When James Erskine hit the road with a group of Shakespearean actors a few years ago, he could claim it was the first time the London Globe had been taken on the road since the days when the Black Death stalked Europe.

After packing their props and costumes in the back of a blue camper van the cast went on to perform an open air production of Romeo and Juliet at venues across Europe, including Leeds Castle, an Oxford college and, most memorably of all, Lord’s cricket ground.

“What could be better than two great national institutions working together,” Mr Erskine had observed. “There’s the famous balcony scene and the most famous balconies in world cricket.”

Such ambition and willingness to break free from the confines of theatre buildings is certain to go down well with his new employers, Oxford’s ground-breaking Creation Theatre Company.

Mr Erskine, aged 32, will begin work as Creation’s new creative producer and chief executive in the summer.

And he can be confident that he is taking the helm of a company that certainly likes to spread its wings. If in the past Mr Erskine has put on productions in spaces as diverse as a Roman amphitheatre and the back seat of a moving car, Creation can boast an equally impressive track record when it comes to relishing a change of scenery.

Creation has brought theatre to life in places as varied as the Cowley Mini plant, Oxford Castle, Headington Hill Park and the Said Business School, where the company will be staging a production of Antony and Cleopatra in the summer. “It will open the week I start in July,” said Mr Erskine. “It will be something of a baptism of fire.”

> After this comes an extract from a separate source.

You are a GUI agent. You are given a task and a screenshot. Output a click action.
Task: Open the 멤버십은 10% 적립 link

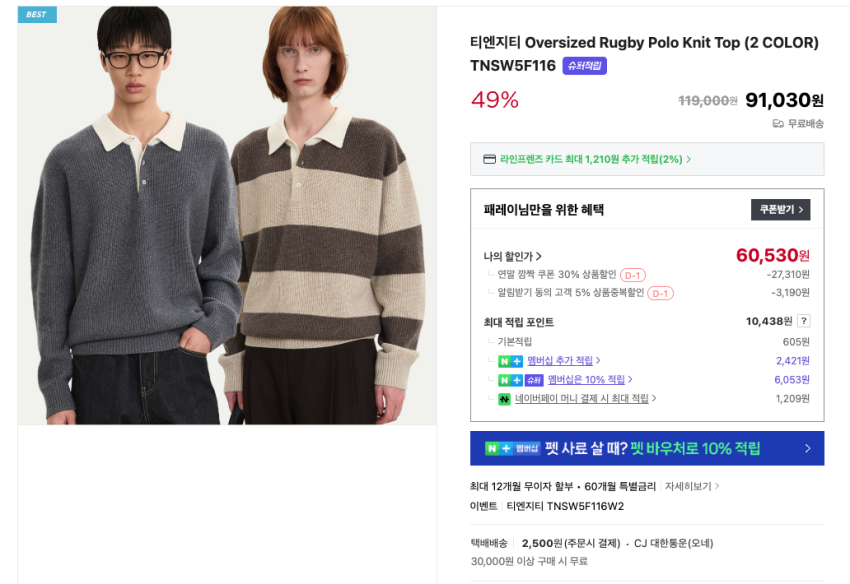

He is currently working as a producer at The Gate Theatre in Notting Hill, where he is overseeing the final rehearsals of a bruising new adaptation of the Sophocles tragic masterpiece Electra. Inevitably, he is soon discussing plans to take it to deepest Suffolk for open-air performances.

The new creative producer of Creation said: “I always believe geography plays an important part in shaping the experience of a play. We toured Shakespeare’s Globe productions all over Europe, performing the same play over and over again.

“But a show on a hillside in Lancashire is very different than one performed in a Roman amphitheatre in Austria.”

He has long been an admirer of David Parrish, the man he is to replace at Creation. Parrish, who set up the company 16 years ago is leaving to start a new life in Oslo with his Norwegian wife and their young children.”

Mr Erskine said: “He has delivered such great work in such unexpected places. Creation is a theatrical force of nature and the environs of Oxford provide the ultimate stage. The possibilities are mouthwatering.”

Seeing one of his production’s staged on the hallowed turf of Lord’s, performed in front of the famous pavilion, remains one of his fondest memories.

“We were given the home team’s dressing room. It was wonderful: all those wonderful wooden boards commemorating great players and it was the most smartly dressed audience I’ve ever seen.”

But what about the performance in the back of a car? Well, it turns out to have been a play called A Mobile Thriller, which was performed in the back of a Maserati driven around Edinburgh.

To keep the costs down, Mr Erskine played the chauffeur himself, sitting next to the desperate character on a mobile phone who appears to be living out a dangerous fantasy. The audience was restricted to the three people sitting in the back of the car.

“Not my most money-spinning production,” he now recalls.

It certainly caused a stir, with a spin-off production involving two cars, later performed in London.

At Creation, he will be faced with running a theatre company that has to survive without subsidy. Theatre companies are like oranges, he ventures.

“The more they are squeezed, the more juice you get out. You are judged by what you have done. I think being without subsidy can open as many doors as it closed. I’m excited by the challenge.”

Over 15 years, Creation has put on 45 shows, attracting audiences of 350,000. But it nevertheless found its future threatened back in 2007, when the wet weather and floods badly hit productions of Hamlet, The Taming of the Shrew and The Oxford Passion, which between them had cost £350,000 to stage. Only a donation of £80,000 from a benefactor kept the ship afloat. But over the last two years Creation has become viable again.

The future of Creation is not causing him sleepless nights. The bags under his eyes he puts down to the birth of his son Albert, who was born in February. His partner, Jasmine Burnley, is a policy advisor for Oxfam.

As he posed for pictures high above the Said Business School, Mr Erskine said it was too early to give details of future productions and possible new venues.

But, as he eyed the rooftops of Oxford, the city was already looking the perfect stage for him as a new dawn beckoned for Creation.